In times past, you used to study the map before your journey but now you tap in the instructions and follow the machine until it tells you to stop.  Brian has it all linked up to his hearing aids so he doesn’t need any helpful advice from his passengers; in fact I’m not sure he hears any of the advice coming his way from Mo (in the back because it’s more comfortable for her ailing neck and shoulder) and me (in the front trying not to interfere – insert whatever emoji seems appropriate).  Specs were needed to keep track of where we were because a lot of the places were in tiny print – if in print at all.

Our Rand McNally Road Atlas, 2012 version, invaluable for getting a proper feel for where we were.

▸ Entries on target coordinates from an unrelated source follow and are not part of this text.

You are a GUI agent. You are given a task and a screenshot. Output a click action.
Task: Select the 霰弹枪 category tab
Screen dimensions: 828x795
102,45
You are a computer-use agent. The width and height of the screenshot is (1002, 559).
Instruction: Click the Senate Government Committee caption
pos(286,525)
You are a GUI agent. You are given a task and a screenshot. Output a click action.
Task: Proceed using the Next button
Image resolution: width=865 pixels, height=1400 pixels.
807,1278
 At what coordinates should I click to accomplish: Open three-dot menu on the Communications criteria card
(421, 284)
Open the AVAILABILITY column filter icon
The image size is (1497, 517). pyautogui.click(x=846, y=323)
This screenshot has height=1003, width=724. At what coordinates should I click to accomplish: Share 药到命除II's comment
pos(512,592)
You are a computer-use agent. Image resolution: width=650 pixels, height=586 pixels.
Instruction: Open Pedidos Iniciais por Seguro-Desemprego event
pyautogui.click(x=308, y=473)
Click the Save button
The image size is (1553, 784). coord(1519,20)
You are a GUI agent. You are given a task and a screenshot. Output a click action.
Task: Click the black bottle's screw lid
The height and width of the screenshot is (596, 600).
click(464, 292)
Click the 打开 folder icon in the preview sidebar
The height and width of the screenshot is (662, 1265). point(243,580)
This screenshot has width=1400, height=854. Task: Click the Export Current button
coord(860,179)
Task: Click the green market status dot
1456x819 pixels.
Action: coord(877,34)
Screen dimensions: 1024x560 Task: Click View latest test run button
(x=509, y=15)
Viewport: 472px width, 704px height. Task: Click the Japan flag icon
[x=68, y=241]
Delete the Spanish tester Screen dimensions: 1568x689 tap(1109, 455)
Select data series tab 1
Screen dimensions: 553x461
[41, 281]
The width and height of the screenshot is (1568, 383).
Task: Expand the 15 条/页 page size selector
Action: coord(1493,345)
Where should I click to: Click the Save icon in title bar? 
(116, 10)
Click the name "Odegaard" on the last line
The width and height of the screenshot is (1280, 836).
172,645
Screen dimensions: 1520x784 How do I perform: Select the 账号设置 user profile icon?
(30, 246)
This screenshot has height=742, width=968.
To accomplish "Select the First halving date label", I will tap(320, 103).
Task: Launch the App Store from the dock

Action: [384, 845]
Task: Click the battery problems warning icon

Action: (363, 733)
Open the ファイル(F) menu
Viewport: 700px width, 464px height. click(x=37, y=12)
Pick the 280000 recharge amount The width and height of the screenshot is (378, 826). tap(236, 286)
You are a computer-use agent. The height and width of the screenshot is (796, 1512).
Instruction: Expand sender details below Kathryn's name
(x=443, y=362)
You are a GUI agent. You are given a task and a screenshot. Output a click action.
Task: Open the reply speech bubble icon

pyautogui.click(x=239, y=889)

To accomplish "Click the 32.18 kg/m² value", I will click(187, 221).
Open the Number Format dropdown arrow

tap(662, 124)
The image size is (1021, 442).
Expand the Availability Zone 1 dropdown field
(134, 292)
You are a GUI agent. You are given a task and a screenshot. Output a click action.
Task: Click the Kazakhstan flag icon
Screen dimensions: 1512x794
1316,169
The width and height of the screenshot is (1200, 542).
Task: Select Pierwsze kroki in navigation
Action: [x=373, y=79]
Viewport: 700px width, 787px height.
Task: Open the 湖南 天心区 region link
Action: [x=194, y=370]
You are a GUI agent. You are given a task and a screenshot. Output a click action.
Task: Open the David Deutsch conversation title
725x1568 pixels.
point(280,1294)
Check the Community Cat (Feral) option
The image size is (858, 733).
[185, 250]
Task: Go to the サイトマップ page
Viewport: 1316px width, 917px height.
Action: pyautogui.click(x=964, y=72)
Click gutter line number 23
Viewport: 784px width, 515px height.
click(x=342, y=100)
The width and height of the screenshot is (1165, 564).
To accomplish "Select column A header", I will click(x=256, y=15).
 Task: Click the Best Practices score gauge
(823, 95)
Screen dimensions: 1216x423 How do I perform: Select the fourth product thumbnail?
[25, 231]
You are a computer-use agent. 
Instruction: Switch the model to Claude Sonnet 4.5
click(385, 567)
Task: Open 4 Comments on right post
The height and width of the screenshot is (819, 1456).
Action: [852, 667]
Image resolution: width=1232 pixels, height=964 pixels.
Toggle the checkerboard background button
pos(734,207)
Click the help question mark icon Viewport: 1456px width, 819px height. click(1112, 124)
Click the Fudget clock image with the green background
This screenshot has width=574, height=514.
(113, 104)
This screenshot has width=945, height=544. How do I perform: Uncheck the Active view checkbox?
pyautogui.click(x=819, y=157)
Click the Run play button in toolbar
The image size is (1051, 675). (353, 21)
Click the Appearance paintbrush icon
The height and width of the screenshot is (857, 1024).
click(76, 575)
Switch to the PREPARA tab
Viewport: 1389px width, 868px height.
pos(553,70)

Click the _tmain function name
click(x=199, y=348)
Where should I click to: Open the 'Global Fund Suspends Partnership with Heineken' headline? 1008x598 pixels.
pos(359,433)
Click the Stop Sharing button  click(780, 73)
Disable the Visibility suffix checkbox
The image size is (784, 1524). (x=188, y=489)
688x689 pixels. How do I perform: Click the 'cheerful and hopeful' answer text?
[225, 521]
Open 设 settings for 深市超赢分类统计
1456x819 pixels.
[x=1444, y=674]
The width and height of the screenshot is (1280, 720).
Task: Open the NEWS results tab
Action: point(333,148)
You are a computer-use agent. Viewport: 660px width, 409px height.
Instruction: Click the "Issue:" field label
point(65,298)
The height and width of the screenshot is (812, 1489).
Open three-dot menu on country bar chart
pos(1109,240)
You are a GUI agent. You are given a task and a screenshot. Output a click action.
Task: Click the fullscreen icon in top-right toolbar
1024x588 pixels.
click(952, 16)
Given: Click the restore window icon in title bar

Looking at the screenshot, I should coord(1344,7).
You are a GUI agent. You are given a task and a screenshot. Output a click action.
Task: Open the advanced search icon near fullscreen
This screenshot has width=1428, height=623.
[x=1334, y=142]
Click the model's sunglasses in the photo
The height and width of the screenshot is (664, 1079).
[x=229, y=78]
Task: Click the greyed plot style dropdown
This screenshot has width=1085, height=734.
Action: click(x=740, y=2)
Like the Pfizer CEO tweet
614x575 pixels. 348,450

There seem to be more churches than there are places in this neck of the woods, mostly some variety of Baptist but there was Maysville Methodist Church, White Oak Missionary Baptist, Maple Grove Baptist, Lamie’s Chapel Christian Church, Rivermont Holiness Club, Deep Run Church of God, Zion Methodist Mount Olive, Eureka Christian Church, Pentecostal Free Will, to mention but a few and on and on.  Plus a sign or two saying “America Needs To Repent”.  Well, there was no shortage of places to stop by and confess all.  The first – and only – Catholic Church we spotted was in Asheville and it was Korean Catholic.  Think there was a Korean Methodist just up the road.  Bible Belt anybody?

This is Hadnot Creek Primitive Baptist Church. Meetings 1st and 3rd Sunday 11:00 AM. We arrived on a Monday and left on the Saturday.

On Monday the 24th of June, I hit 70 and celebrated by opening all the birthday cards I’d brought with me and having a cup of Irish breakfast tea on the verandah, wearing the birthday jim-jams given to me by a kind friend who wasn’t enamoured of my rudimentary running repairs on my previous pair – they wouldn’t have been appearing in any photos shoots.  Thanks to everybody for their kind wishes and thanks to the Naughties for the big party we Noughts had at WHGC on Friday 7th June, the day before I flew to Dublin for the start of this trip.  It was ace.  Apologies but I don’t seem to have any decent pictures of the occasion – there must be some somewhere.

Many of my family and friends will be sick and tired of this pic but I’m ecstatic. Three score and ten.  Who’d have thought it!

As well as churches there are oodles of craft breweries here and we rooted out a few.  Our driver had to be very abstemious but he could well be back – with a chauffeuse.  Slainte.

 

Mo and B on the way in to our favourite (and closest) pub/brewery, the Whistlehop, an old railway engine and carriage, in Fairview.  Thanks for a wonderful trip for a special birthday.

And, finally, this is where all the rubbish will be going.  Note the chain but do you really think it would worry any self-respecting scavenging bear or crittur?

A black bin to deter a black bear??  Or just to stop it blowing away in the mountain air?